═══ Recorded information ═══

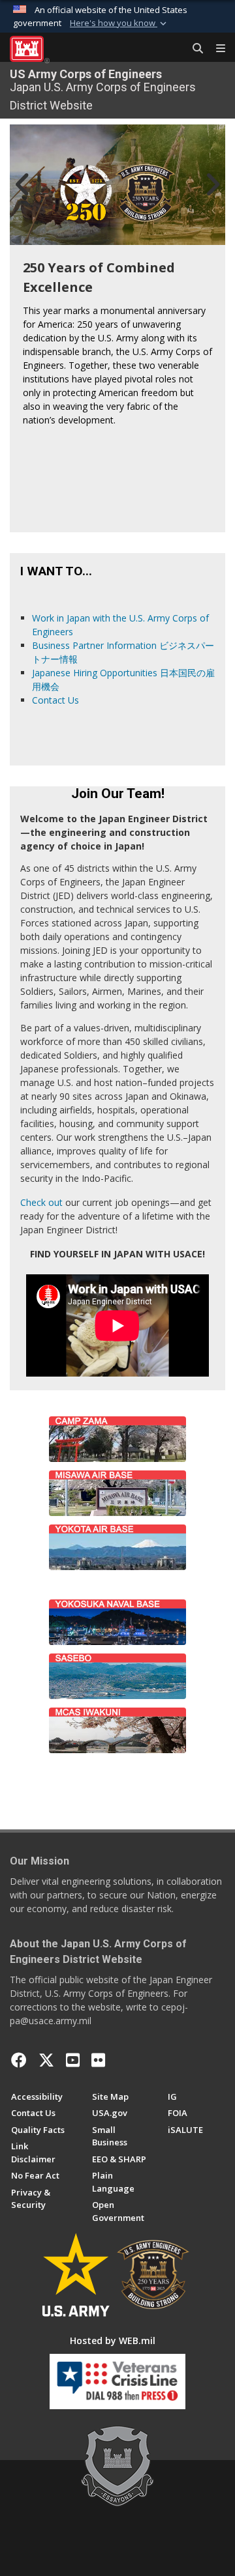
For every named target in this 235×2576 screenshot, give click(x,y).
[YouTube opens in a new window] (73, 2060)
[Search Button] (193, 49)
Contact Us (55, 700)
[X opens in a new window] (46, 2060)
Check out (41, 1202)
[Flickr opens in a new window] (98, 2060)
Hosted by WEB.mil (112, 2340)
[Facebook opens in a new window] (19, 2060)
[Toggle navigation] (215, 49)
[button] (119, 23)
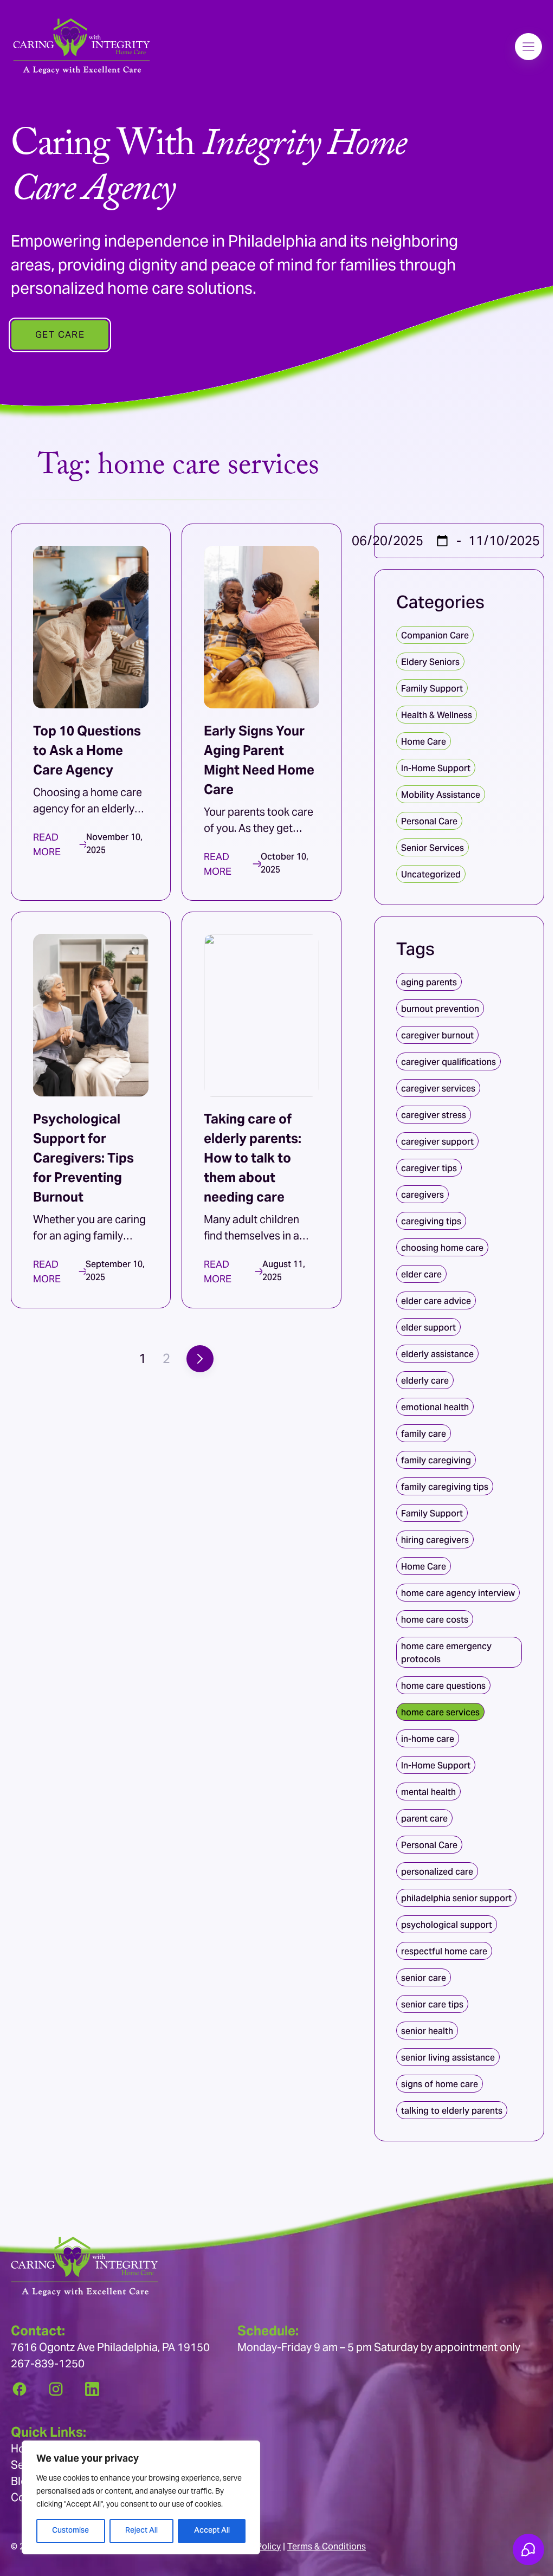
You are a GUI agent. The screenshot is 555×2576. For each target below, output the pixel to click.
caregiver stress (433, 1115)
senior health (427, 2031)
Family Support (432, 688)
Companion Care (435, 635)
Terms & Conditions (326, 2546)
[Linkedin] (92, 2389)
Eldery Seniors (430, 662)
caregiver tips (429, 1168)
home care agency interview (458, 1593)
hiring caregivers (435, 1540)
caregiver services (438, 1088)
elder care (421, 1274)
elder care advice (436, 1301)
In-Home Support (435, 768)
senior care (423, 1978)
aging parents (429, 982)
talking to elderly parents (451, 2110)
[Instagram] (55, 2389)
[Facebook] (19, 2389)
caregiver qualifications (448, 1062)
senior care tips (432, 2004)
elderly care (425, 1380)
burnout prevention (440, 1008)
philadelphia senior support (456, 1898)
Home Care (423, 741)
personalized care (437, 1871)
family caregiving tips (444, 1487)
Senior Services (432, 848)
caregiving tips (431, 1221)
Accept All (212, 2531)
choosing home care (442, 1247)
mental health (428, 1792)
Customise (70, 2531)
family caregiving (436, 1460)
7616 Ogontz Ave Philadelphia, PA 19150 (110, 2347)
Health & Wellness (436, 715)
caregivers (422, 1194)
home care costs (434, 1619)
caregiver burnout (437, 1035)
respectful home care (444, 1951)
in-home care (427, 1739)
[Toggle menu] (528, 46)
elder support (428, 1327)
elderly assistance (437, 1354)
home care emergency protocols (446, 1653)
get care (60, 334)
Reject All (141, 2531)
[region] (141, 2497)
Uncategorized (431, 874)
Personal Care (429, 821)
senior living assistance (448, 2057)
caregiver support (437, 1141)
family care (423, 1433)
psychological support (446, 1924)
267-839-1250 (48, 2364)
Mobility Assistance (440, 794)
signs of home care (439, 2084)
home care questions (443, 1685)
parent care (424, 1818)
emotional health (435, 1407)
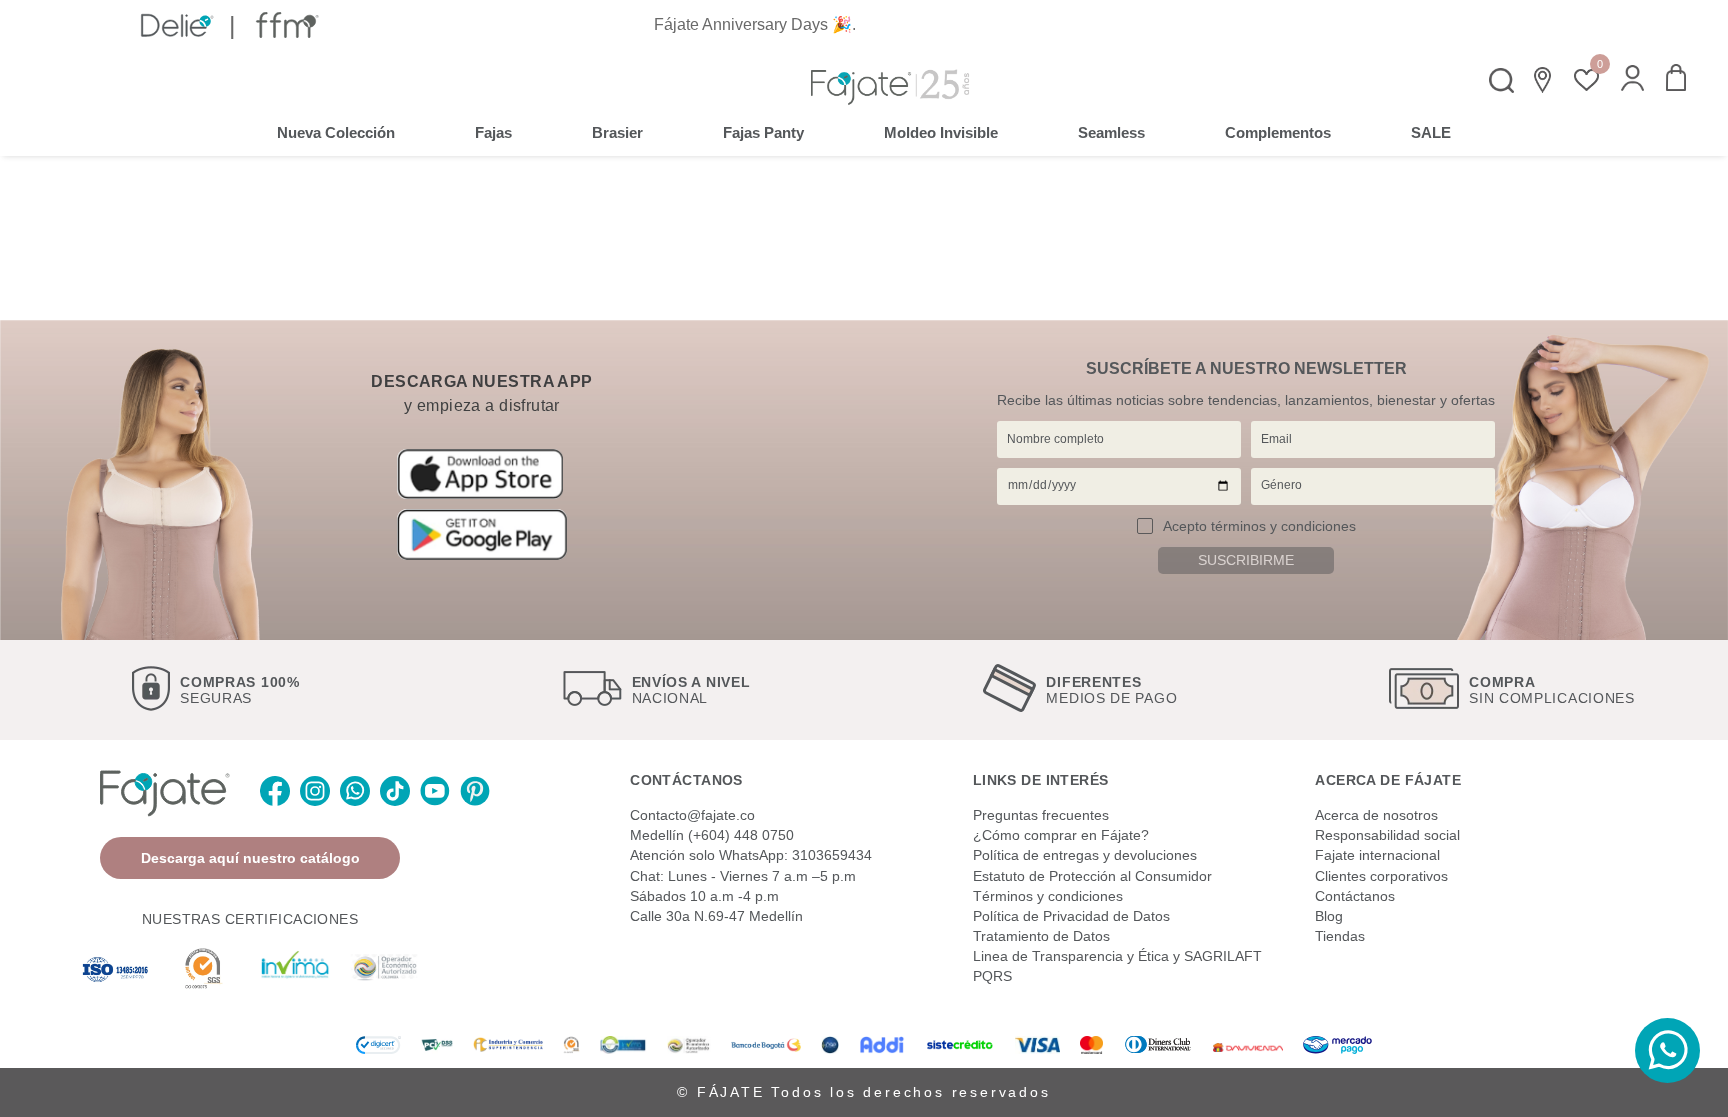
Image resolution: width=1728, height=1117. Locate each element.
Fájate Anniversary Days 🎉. (755, 24)
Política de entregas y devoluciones (1085, 855)
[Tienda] (1544, 80)
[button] (1632, 80)
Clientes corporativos (1381, 876)
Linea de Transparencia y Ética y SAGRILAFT (1117, 956)
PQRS (992, 976)
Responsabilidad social (1387, 835)
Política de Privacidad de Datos (1071, 916)
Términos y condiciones (1048, 896)
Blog (1329, 916)
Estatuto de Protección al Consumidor (1092, 876)
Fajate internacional (1377, 855)
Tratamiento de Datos (1041, 936)
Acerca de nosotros (1376, 815)
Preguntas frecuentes (1041, 815)
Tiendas (1340, 936)
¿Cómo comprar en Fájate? (1061, 835)
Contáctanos (1355, 896)
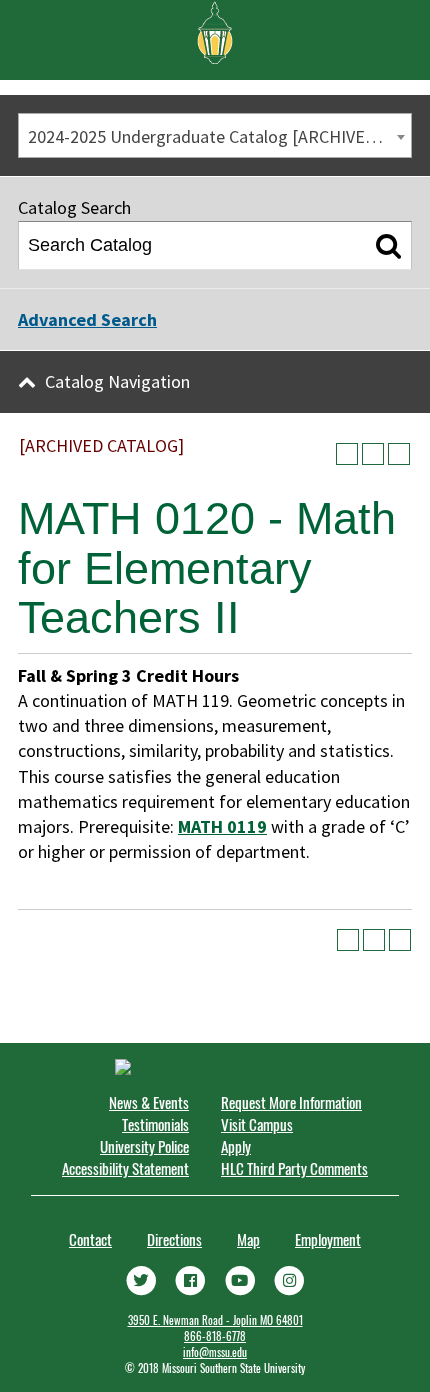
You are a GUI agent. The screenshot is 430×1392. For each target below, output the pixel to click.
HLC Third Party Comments (294, 1168)
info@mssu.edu (215, 1352)
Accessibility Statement (125, 1168)
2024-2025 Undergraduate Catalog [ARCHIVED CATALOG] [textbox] (219, 136)
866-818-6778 (215, 1336)
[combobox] (215, 135)
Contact (90, 1239)
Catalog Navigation (117, 381)
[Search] (388, 246)
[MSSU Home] (215, 31)
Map (248, 1239)
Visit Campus (257, 1124)
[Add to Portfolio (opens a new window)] (347, 454)
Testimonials (155, 1124)
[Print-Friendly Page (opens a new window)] (373, 454)
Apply (236, 1146)
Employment (328, 1239)
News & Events (149, 1102)
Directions (174, 1239)
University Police (144, 1146)
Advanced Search (87, 319)
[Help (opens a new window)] (399, 454)
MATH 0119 (222, 826)
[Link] (141, 1278)
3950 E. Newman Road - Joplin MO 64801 (215, 1320)
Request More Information (291, 1102)
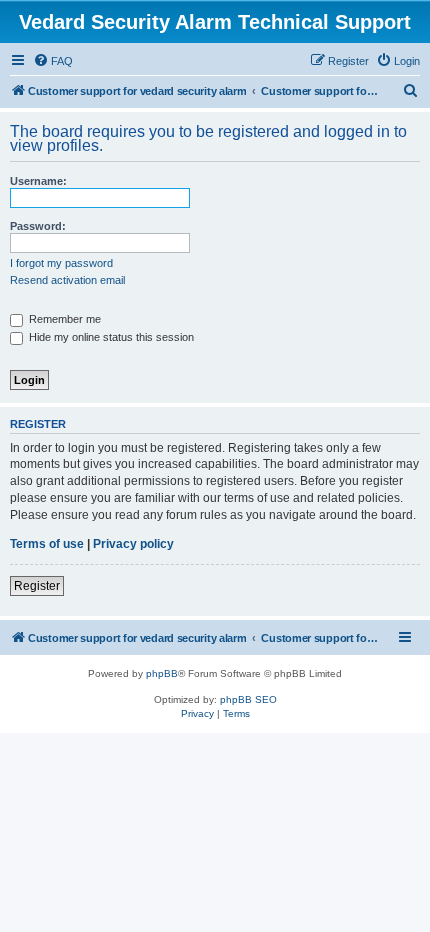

═══

_Prompt_.
Each entry above is to be restated exactly, without its images.

_Exercise output_.
For every named target in this 235×2576 screenshot, give click(x,y).
[YouTube opens in a new window] (73, 2060)
[Search Button] (193, 49)
Contact Us (55, 700)
[X opens in a new window] (46, 2060)
Check out (41, 1202)
[Flickr opens in a new window] (98, 2060)
Hosted by WEB.mil (112, 2340)
[Facebook opens in a new window] (19, 2060)
[Toggle navigation] (215, 49)
[button] (119, 23)
You are a GUI agent. The screenshot is 555×2576. For each target below, output the pixel to click.
caregiver stress (433, 1115)
senior health (427, 2031)
Family Support (432, 688)
Companion Care (435, 635)
Terms & Conditions (326, 2546)
[Linkedin] (92, 2389)
Eldery Seniors (430, 662)
caregiver tips (429, 1168)
home care agency interview (458, 1593)
hiring caregivers (435, 1540)
caregiver services (438, 1088)
elder care (421, 1274)
elder care advice (436, 1301)
In-Home Support (435, 768)
senior care (423, 1978)
aging parents (429, 982)
talking to elderly parents (451, 2110)
[Instagram] (55, 2389)
[Facebook] (19, 2389)
caregiver qualifications (448, 1062)
senior care tips (432, 2004)
elderly care (425, 1380)
burnout prevention (440, 1008)
philadelphia senior support (456, 1898)
Home Care (423, 741)
personalized care (437, 1871)
family caregiving tips (444, 1487)
Senior Services (432, 848)
caregiving tips (431, 1221)
Accept All (212, 2531)
choosing home care (442, 1247)
mental health (428, 1792)
Customise (70, 2531)
family caregiving (436, 1460)
7616 Ogontz Ave Philadelphia, PA 19150 (110, 2347)
Health & Wellness (436, 715)
caregivers (422, 1194)
home care costs (434, 1619)
caregiver burnout (437, 1035)
respectful home care (444, 1951)
in-home care (427, 1739)
[Toggle menu] (528, 46)
elder support (428, 1327)
elderly assistance (437, 1354)
home care emergency protocols (446, 1653)
get care (60, 334)
Reject All (141, 2531)
[region] (141, 2497)
Uncategorized (431, 874)
Personal Care (429, 821)
senior living assistance (448, 2057)
caregiver support (437, 1141)
family care (423, 1433)
psychological support (446, 1924)
267-839-1250 (48, 2364)
Mobility Assistance (440, 794)
signs of home care (439, 2084)
home care questions (443, 1685)
parent care (424, 1818)
emotional health (435, 1407)
Image resolution: width=1728, height=1117. Locate each element.
Fájate Anniversary Days 🎉. (755, 24)
Política de entregas y devoluciones (1085, 855)
[Tienda] (1544, 80)
[button] (1632, 80)
Clientes corporativos (1381, 876)
Linea de Transparencia y Ética y SAGRILAFT (1117, 956)
PQRS (992, 976)
Responsabilidad social (1387, 835)
Política de Privacidad de Datos (1071, 916)
Términos y condiciones (1048, 896)
Blog (1329, 916)
Estatuto de Protección al Consumidor (1092, 876)
Fajate internacional (1377, 855)
Tratamiento de Datos (1041, 936)
Acerca de nosotros (1376, 815)
Preguntas frecuentes (1041, 815)
Tiendas (1340, 936)
¿Cómo comprar en Fájate? (1061, 835)
Contáctanos (1355, 896)
You are a GUI agent. The screenshot is 430×1392. For each target below, output the pixel to click.
HLC Third Party Comments (294, 1168)
info@mssu.edu (215, 1352)
Accessibility Statement (125, 1168)
2024-2025 Undergraduate Catalog [ARCHIVED CATALOG] [textbox] (219, 136)
866-818-6778 (215, 1336)
[combobox] (215, 135)
Contact (90, 1239)
Catalog Navigation (117, 381)
[Search] (388, 246)
[MSSU Home] (215, 31)
Map (248, 1239)
Visit Campus (257, 1124)
[Add to Portfolio (opens a new window)] (347, 454)
Testimonials (155, 1124)
[Print-Friendly Page (opens a new window)] (373, 454)
Apply (236, 1146)
Employment (328, 1239)
News & Events (149, 1102)
Directions (174, 1239)
University Police (144, 1146)
Advanced Search (87, 319)
[Help (opens a new window)] (399, 454)
MATH 0119 (222, 826)
[Link] (141, 1278)
3950 E. Newman Road - Joplin MO 64801 (215, 1320)
Request More Information (291, 1102)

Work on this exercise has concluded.